IS Vladimir Zhirinovsky, the racist demagogue whose party took a surprisingly big chunk of the vote in the new Russian parliament, an incipient Adolf Hitler? No.
Is Russia, in the painful throes of transition to capitalism, another Weimar Germany? No.
Are we pumping up this man's support by insulting voters who used him as their vehicle of protest? Yes.
He won a Perot-sized slice of the ballots by organizing a party first; by outspending his dozen rivals on television in the final two weeks; by staying on his message of resentment of corruption, crime, unemployment and loss of national pride; by inheriting the support of fringe parties foolishly banned by a remote Boris Yeltsin; and by running against an establishment slate that took its pompous campaign style from Thomas E. Dewey.

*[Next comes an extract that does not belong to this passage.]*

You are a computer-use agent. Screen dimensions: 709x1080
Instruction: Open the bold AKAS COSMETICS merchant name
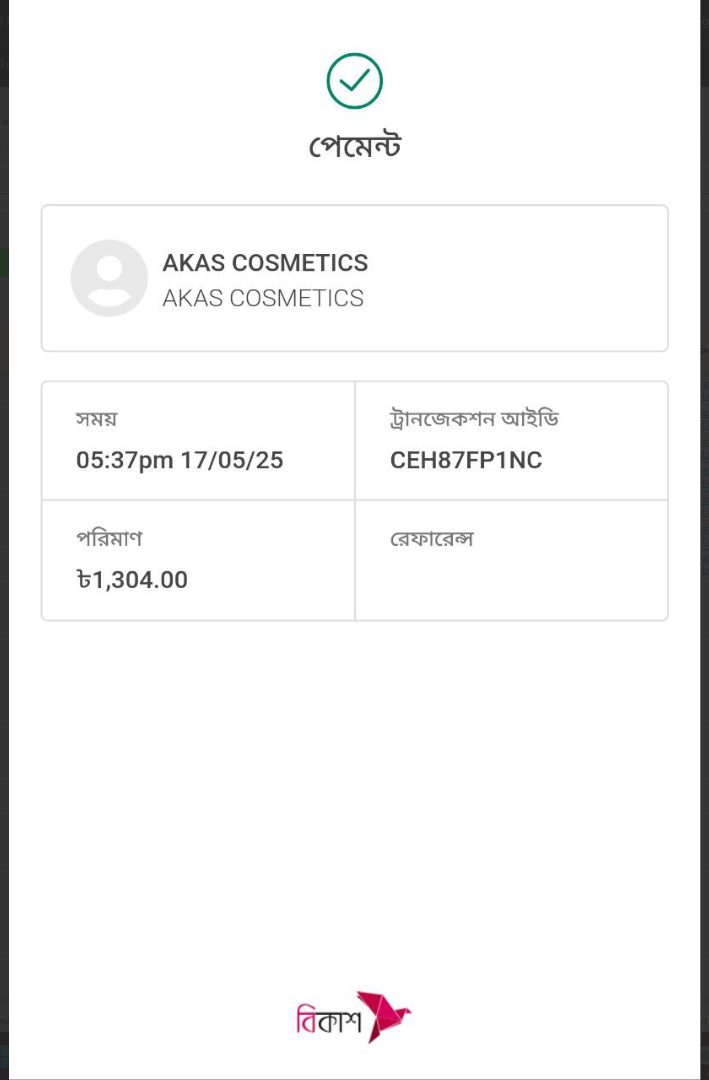click(x=265, y=262)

He won a fourth of the seats in half of the lower house at the same time a constitution squeaked through that shifts power from parliament to president. Russians split their vote, as some of us concerned about dictatorship had hoped -- but with a vengeance.

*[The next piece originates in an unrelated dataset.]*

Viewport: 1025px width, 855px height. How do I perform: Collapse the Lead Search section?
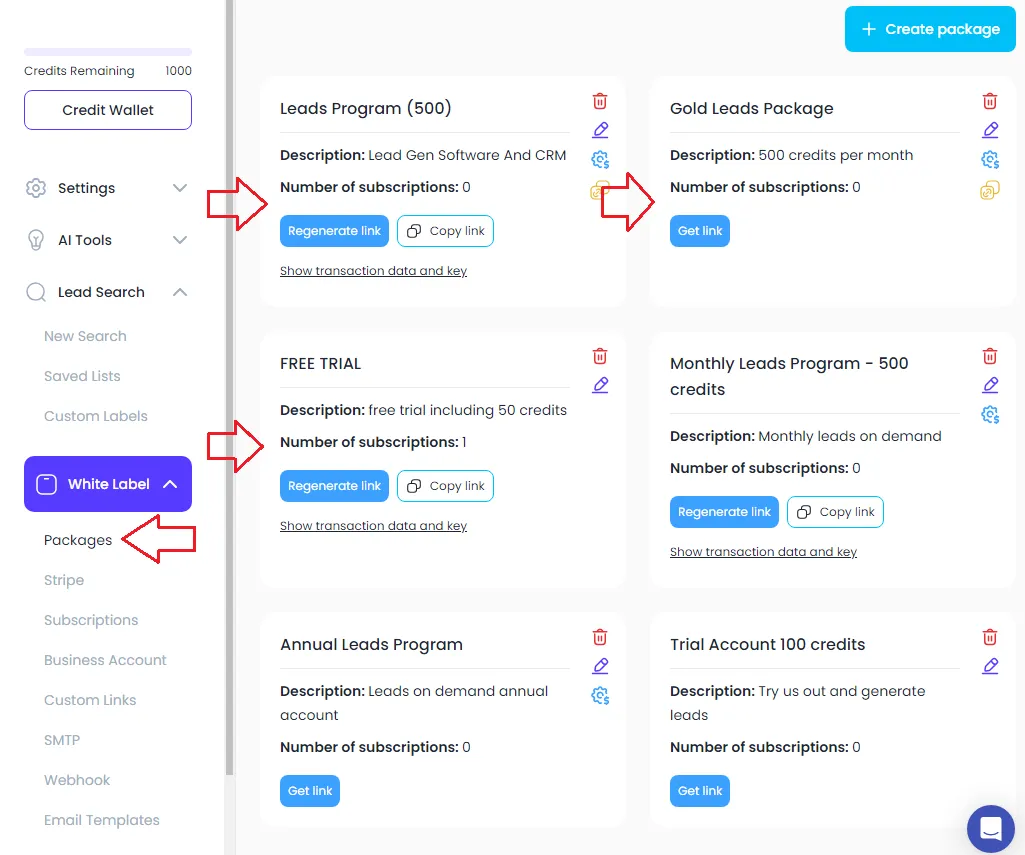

That sometimes happens in democracies. It's no cause for "a new Hitler wins" in Germany's largest paper; for France's Le Figaro to castigate "a bewildered, exhausted and desperate" electorate; for Britain's foreign secretary to find it all "alarming"; and for Vice President Al Gore, in Moscow for what he assumed would be a Yeltsin celebration, to mix into a local scrap by declaring the winner's views "anathema."
The Gore plan was to say nothing until the high-riding Mr. Zhirinovsky said something outrageous and then to zap him with "reprehensible" and "anathema" (the same hifalutin language that marked Yegor Gaidar's campaign).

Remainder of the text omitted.